BuildGOOPKKTSystem(...) selects either the Symbolics or FastDifferentiation
backend, builds an in-place residual function, constructs a sparse Jacobian with
respect to the full decision vector, and records constant sparse entries for
efficient repeated evaluation.
solver.jl provides two solver front ends:
| Solver | Description |
|---|---|
InteriorPoint |
Solves a GOOPKKTSystem by Newton steps on the relaxed primal-dual residual. It initializes preference slacks, interior-point slacks, and inequality duals to positive values, supports backtracking and fraction-to-boundary line search, and can record KKT-error histories. |
PATHSolver |
Solves a ParametricMCP by calling ParametricMCPs.solve, passing the GOOP parameters together with the complementarity relaxation parameter. |
The solver options are configured through InteriorPointOptions and PATHOptions.
| File | Description |
|---|---|
experiments/Intersection.jl |
Two-player open-loop intersection example with trajectory dynamics, prioritized preferences, PATH/interior-point solver selection, continuation over relaxation values, and result plotting. |
experiments/ExamplesQP.jl |
Lightweight entry point for the quadratic-program example. |
experiments/trilevel_QP_PATH.jl |
PATH-based comparison between complete and reduced MCP formulations for a bounded quadratic hierarchy. |
experiments/Plotting.jl |
Plotting utilities used by the intersection experiments. |
The current tests in test/runtests.jl focus on PATH MCP formulations. The
test file defines:
complete_mcp_system(problem) =
QuasiGOOP.generate_mcp_complete_kkt_system(problem)
reduced_mcp_system(problem) =
QuasiGOOP.generate_mcp_reduced_kkt_system(problem)The test suite checks the complete MCP generator directly and compares the reduced MCP generator against complete-MCP primal solutions.
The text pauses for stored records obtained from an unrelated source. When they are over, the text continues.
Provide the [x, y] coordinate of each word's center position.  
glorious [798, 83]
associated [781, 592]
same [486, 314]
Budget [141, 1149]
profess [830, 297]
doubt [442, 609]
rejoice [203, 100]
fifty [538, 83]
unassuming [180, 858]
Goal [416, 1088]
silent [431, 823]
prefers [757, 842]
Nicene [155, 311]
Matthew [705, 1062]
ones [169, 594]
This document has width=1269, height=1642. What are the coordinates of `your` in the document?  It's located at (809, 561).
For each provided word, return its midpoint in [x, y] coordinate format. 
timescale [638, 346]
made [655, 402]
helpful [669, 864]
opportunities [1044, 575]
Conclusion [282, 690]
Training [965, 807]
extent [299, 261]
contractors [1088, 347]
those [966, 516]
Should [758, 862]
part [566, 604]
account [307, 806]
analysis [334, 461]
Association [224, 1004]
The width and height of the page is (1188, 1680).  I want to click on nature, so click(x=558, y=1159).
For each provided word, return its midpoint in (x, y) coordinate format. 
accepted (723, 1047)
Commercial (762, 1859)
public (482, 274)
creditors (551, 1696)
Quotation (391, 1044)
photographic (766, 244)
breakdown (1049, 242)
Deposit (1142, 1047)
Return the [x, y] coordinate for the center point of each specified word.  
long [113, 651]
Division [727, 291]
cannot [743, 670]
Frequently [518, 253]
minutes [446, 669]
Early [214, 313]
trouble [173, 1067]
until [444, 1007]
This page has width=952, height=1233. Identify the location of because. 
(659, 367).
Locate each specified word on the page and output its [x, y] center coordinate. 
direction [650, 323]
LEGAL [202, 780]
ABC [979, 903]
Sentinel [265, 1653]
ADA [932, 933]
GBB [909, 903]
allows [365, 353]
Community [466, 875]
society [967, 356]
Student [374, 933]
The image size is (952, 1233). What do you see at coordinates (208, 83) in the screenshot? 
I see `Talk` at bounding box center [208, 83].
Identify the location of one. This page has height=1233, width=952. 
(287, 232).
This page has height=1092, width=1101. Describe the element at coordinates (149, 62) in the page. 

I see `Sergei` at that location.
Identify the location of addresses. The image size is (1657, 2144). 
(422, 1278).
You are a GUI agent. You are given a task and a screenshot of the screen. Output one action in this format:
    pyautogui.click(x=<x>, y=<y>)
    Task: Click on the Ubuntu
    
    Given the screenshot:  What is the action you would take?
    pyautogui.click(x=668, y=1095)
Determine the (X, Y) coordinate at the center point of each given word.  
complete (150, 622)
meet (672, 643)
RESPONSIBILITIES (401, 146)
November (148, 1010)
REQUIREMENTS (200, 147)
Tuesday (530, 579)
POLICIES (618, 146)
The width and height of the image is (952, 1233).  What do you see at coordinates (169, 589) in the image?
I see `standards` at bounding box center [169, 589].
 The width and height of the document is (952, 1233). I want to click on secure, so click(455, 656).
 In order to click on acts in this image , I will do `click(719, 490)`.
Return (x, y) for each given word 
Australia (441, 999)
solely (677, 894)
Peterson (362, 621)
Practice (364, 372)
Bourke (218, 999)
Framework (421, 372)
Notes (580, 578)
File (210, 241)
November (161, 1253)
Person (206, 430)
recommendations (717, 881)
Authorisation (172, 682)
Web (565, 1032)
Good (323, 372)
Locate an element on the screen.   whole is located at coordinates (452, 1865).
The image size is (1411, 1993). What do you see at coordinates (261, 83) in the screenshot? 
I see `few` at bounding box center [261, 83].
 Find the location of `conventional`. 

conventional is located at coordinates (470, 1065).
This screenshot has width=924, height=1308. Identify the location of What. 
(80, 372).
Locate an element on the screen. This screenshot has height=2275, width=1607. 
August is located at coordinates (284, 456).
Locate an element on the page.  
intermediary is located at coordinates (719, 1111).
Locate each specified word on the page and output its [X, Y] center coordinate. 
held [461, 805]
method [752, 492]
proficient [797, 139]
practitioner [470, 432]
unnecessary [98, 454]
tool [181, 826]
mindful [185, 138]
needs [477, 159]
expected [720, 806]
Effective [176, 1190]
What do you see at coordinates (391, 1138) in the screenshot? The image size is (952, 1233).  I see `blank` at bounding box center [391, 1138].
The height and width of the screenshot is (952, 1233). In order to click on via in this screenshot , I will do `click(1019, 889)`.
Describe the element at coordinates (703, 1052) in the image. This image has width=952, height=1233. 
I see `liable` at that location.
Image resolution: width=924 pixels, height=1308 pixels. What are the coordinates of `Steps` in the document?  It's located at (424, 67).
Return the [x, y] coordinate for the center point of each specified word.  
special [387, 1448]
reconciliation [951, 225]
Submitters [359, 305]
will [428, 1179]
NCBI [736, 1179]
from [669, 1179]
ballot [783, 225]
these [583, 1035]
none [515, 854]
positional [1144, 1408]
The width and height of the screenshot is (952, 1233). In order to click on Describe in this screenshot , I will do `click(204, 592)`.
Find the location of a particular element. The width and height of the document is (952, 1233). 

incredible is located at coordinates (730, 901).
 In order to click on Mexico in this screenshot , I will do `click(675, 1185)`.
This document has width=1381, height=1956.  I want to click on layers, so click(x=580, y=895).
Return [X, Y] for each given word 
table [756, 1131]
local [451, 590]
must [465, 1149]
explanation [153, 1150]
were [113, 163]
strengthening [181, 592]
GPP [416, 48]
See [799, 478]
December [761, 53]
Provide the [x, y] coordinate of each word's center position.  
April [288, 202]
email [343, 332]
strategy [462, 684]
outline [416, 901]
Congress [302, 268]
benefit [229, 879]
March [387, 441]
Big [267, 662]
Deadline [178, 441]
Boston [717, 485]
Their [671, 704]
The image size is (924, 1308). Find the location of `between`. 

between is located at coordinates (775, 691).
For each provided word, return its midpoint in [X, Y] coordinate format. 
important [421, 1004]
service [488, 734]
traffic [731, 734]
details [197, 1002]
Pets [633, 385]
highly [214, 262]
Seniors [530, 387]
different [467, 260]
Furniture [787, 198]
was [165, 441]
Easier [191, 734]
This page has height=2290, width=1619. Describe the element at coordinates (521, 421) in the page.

| Benchmark family | What is tested |
|---|---|
| Baseline nonnegative problem | A degenerate single-level problem min 0 subject to x >= 0, used as a basic PATH sanity check. |
| Baseline bilevel PSD problem | A two-level problem with a rank-deficient upper quadratic and a degenerate lower objective under nonnegativity constraints. |
| Single-player benchmarks | Single-level, bilevel, and trilevel problems in dimension 5 with known box-constrained solutions. Both quadratic/linear and nonlinear/nonlinear variants are tested. |
| Three-player benchmarks | Coupled generalized Nash problems with three players, known primal solutions, active resource constraints, and the same hierarchy depths and objective/constraint variants as the single-player tests. |
The tests verify PATH success status, residual tolerances, agreement with known primal solutions, active/inactive constraint behavior, and agreement between reduced and complete MCP primal solutions.
Run the tests from the repository root with:
julia --project=. -e 'import Pkg; Pkg.test()'The legacy/ directory contains older implementations, experimental code,
archived formulations, and historical experiments. These files are not part of
the active code path, but they may be useful for understanding earlier modeling
choices or for future development.
The high-level workflow is:
- Define a
ParametricGOOPproblem from player preferences and constraints. - Generate either a KKT or MCP reformulation.
- Solve the reformulated system with the interior-point solver in
solver.jlor the PATH interface throughParametricMCPs.jl. - Extract the primal strategies and analyze the resulting equilibrium.
For new experiments, prefer the experiments/ environment and the existing
problem-construction patterns in Intersection.jl and test/runtests.jl.